Last year in New Orleans, with AVODAH, my housemates and I watched parts of the documentary film “Race: The Power of an Illusion,” we read excerpts from “A People’s History,” I worked daily and was mentored by people who had worked in the civil rights movement from the time of SNCC and Martin Luther King Jr.
And I got angry.
Angry at the history we didn’t learn in high school, the kind that explains the inequalities we see today. Angry that I never learned about red lining, the legal means by which Black neighborhoods were made to value less just because they were Black, the legal means by which Black families were denied mortgages or given higher mortgages (which, studies show, still happens today even though officially red lining was made illegal with the passage of civil rights).
Angry that I never learned how Black veterans were denied the same uses of the GI Bill after WWII (what good does a free college education do if few colleges will accept Black students?). Angry that my democratic country didn’t trust me with the truth.
And, not understanding the footprints (or, better said, boot prints) left behind by red lining, the only way to explain the state of some Black neighborhoods in New Orleans was culture. The only way to explain the financial situations, the work situations, the foreign world I was walking through every day was culture.
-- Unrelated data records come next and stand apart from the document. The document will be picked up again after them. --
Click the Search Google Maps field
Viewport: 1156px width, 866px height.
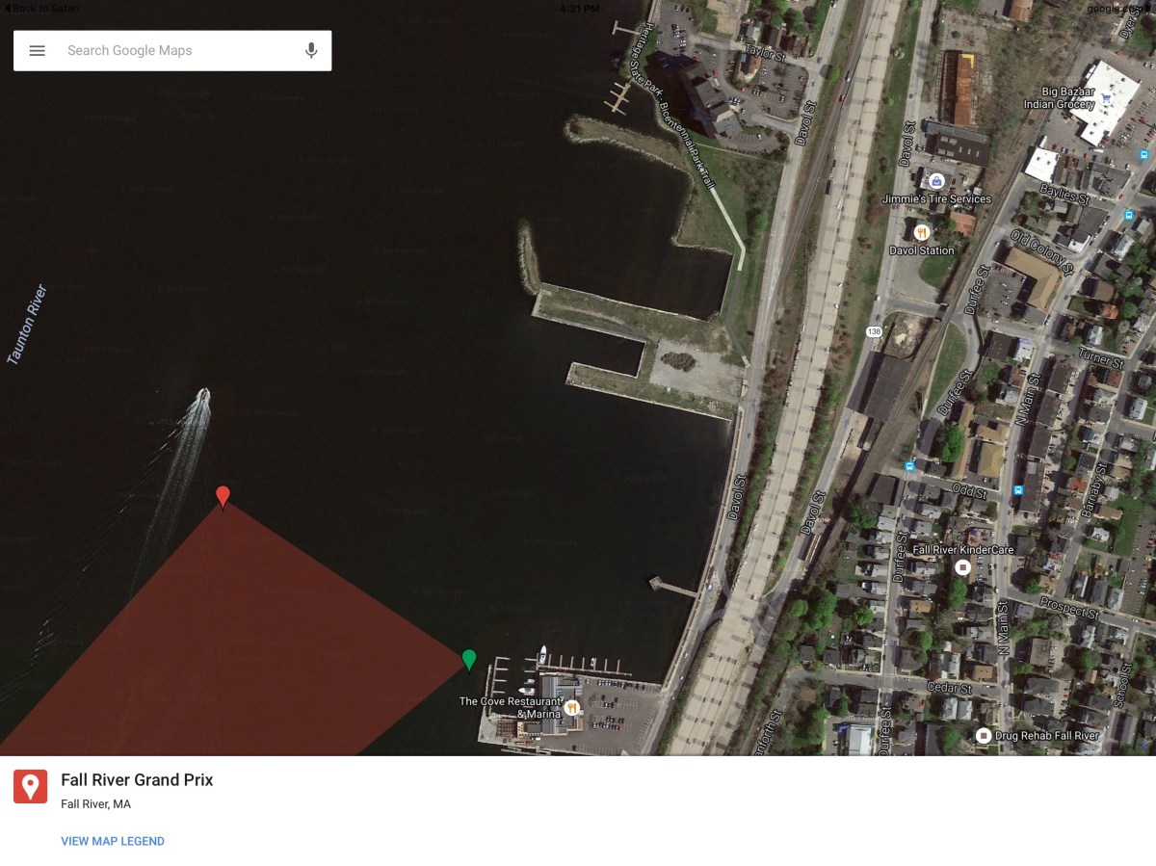tap(178, 51)
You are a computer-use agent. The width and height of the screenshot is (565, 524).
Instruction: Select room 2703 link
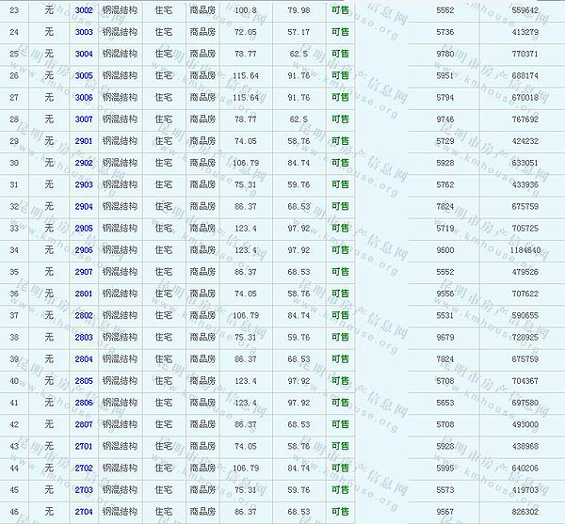pos(84,490)
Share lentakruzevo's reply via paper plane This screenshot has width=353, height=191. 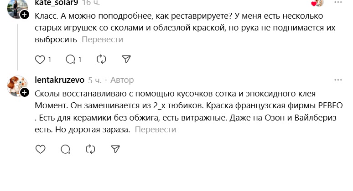[x=115, y=149]
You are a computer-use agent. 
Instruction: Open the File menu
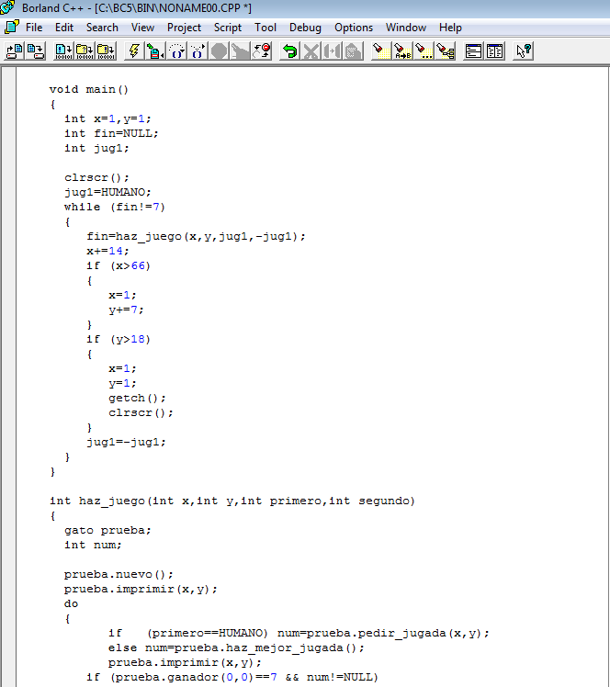click(34, 28)

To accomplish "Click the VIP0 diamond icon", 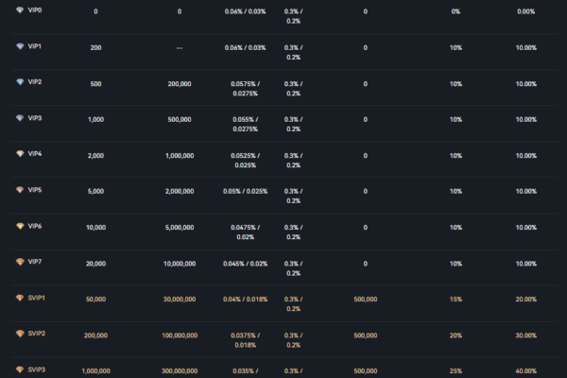I will click(20, 10).
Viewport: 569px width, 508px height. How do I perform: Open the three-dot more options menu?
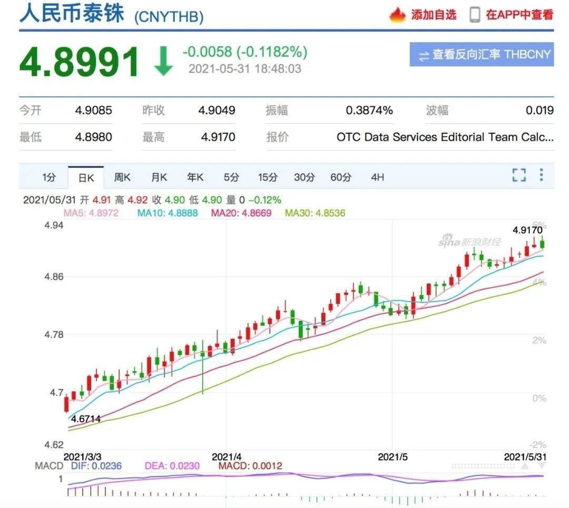[541, 175]
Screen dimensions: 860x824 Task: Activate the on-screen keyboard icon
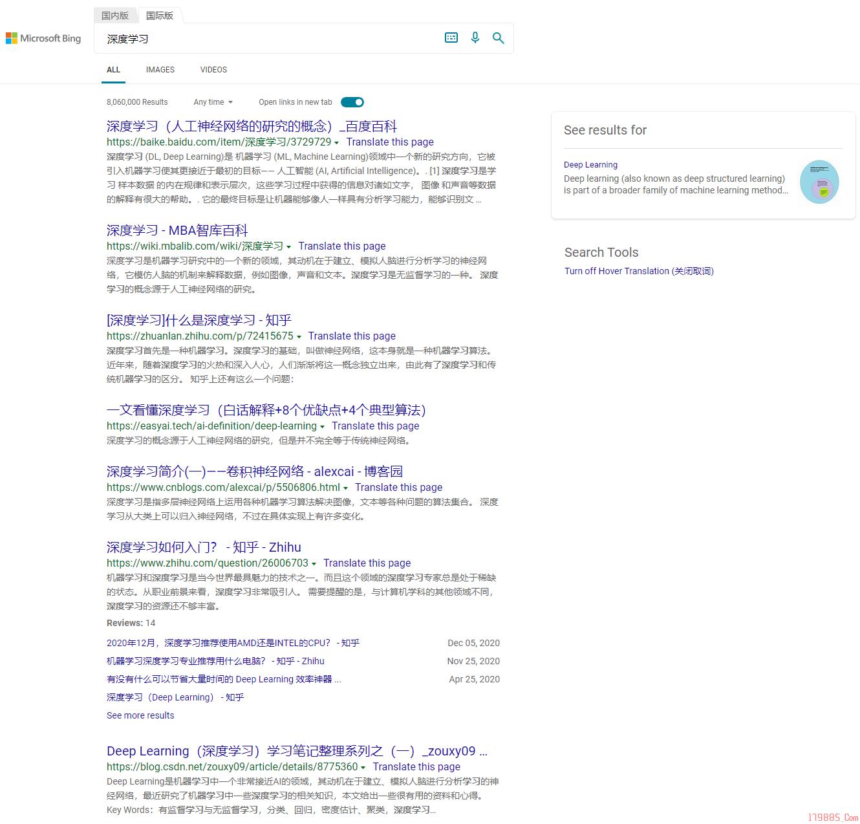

But they were false conclusions, arrived at from incomplete evidence.
I see the same dynamic where I am working now, here in Panama, with people thrown into the often difficult task of working in the Comarca eventually becoming bitter and cynical. Blaming the situation of the Comarca (indigenous state) on Culture.
And there are certainly cultural clashes between work styles in the Comarca and outside of the Comarca. Between communication styles. But these lead more to ineffective collaborations with the outside groups and government than to poverty itself. A map of the index of satisfaction of basic needs (as defined by the Panamanian government) in Panama shows the entire Comarca Ngöbe-Buglé as a red blob — the lowest satisfaction of basic needs in the country. The infrastructure is terrible, we have very few good roads, almost no road upkeep, and not a single high school in the entire district. It is getting a little better, but the impacts of that infrastructure gap will continue long after the infrastructure improves. Which is why it is important to know the history, to understand the systemic and structural barriers.
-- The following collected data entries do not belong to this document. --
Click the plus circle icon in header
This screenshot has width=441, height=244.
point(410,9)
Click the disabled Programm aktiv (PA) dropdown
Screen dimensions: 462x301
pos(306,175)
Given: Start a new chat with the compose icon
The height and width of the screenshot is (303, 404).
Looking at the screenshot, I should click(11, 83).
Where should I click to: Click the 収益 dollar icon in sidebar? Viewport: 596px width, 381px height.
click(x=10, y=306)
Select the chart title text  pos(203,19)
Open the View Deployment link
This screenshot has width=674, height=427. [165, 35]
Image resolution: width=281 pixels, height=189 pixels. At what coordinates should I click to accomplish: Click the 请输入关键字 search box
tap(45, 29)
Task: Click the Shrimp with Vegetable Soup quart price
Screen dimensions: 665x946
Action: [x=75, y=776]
To understand “the man,” as some of my friends would say.
If you don’t look hard for the clues, the little pieces that hint at the bigger picture, it is easy to assume that the world is flat and that the sun goes around the Earth. When you can’t see the system, you explain the situation with what you CAN see.
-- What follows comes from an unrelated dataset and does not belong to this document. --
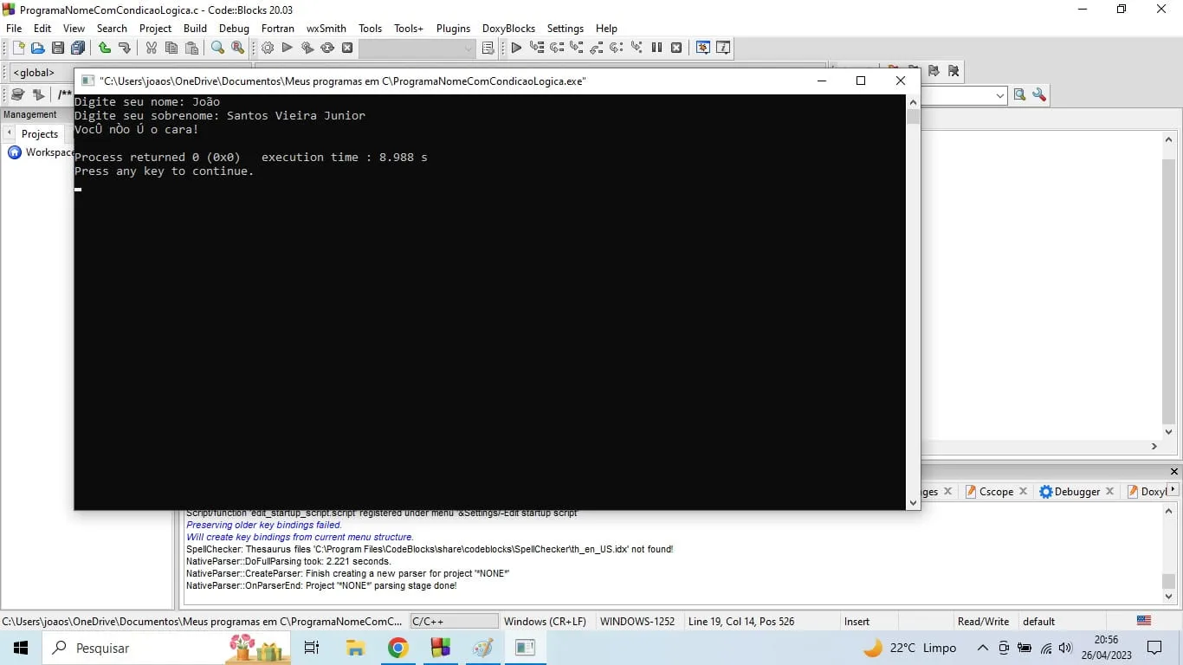Start debugger with Debug/Continue arrow
Image resolution: width=1183 pixels, height=665 pixels.
click(516, 48)
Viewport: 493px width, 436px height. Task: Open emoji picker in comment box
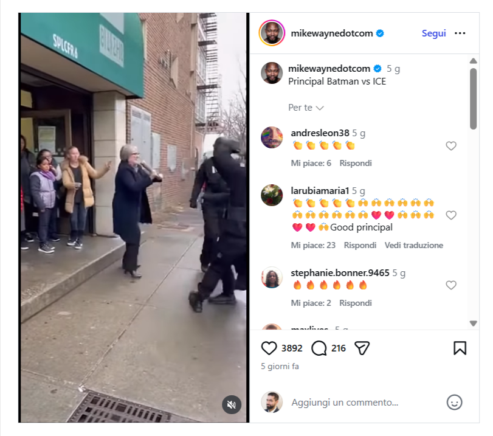coord(454,403)
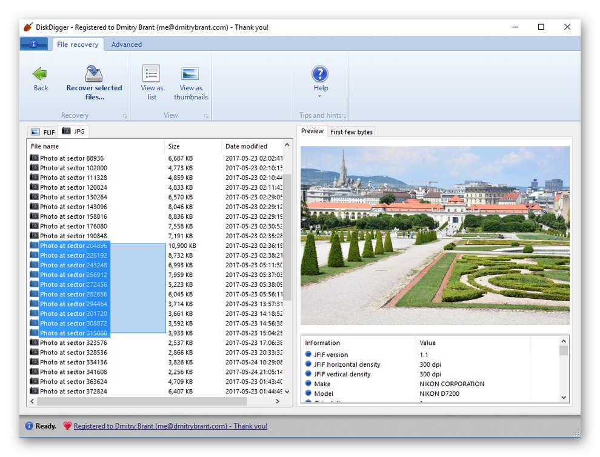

For now, I hope to keep my eyes on the big picture while focusing on the details, and to work with the people where I am living in Panama to improve the parts of their lives that they see as problems without losing the beautiful: the social support networks, visits to the sick, a week’s community support of a family in mourning, a beautiful culture of gifting, complex art and craft, strong hard working people, experimenters and innovators, practical and pragmatic, the habit of leaving silence after someone speaks to really hear what they have said, the delicious vegetables from their farms, the fresh air, the stunning mountainsides, the beautiful stars. The laughter of the children.
We may have a tendency to misdiagnose oppression as culture, but it is always worth getting a second opinion.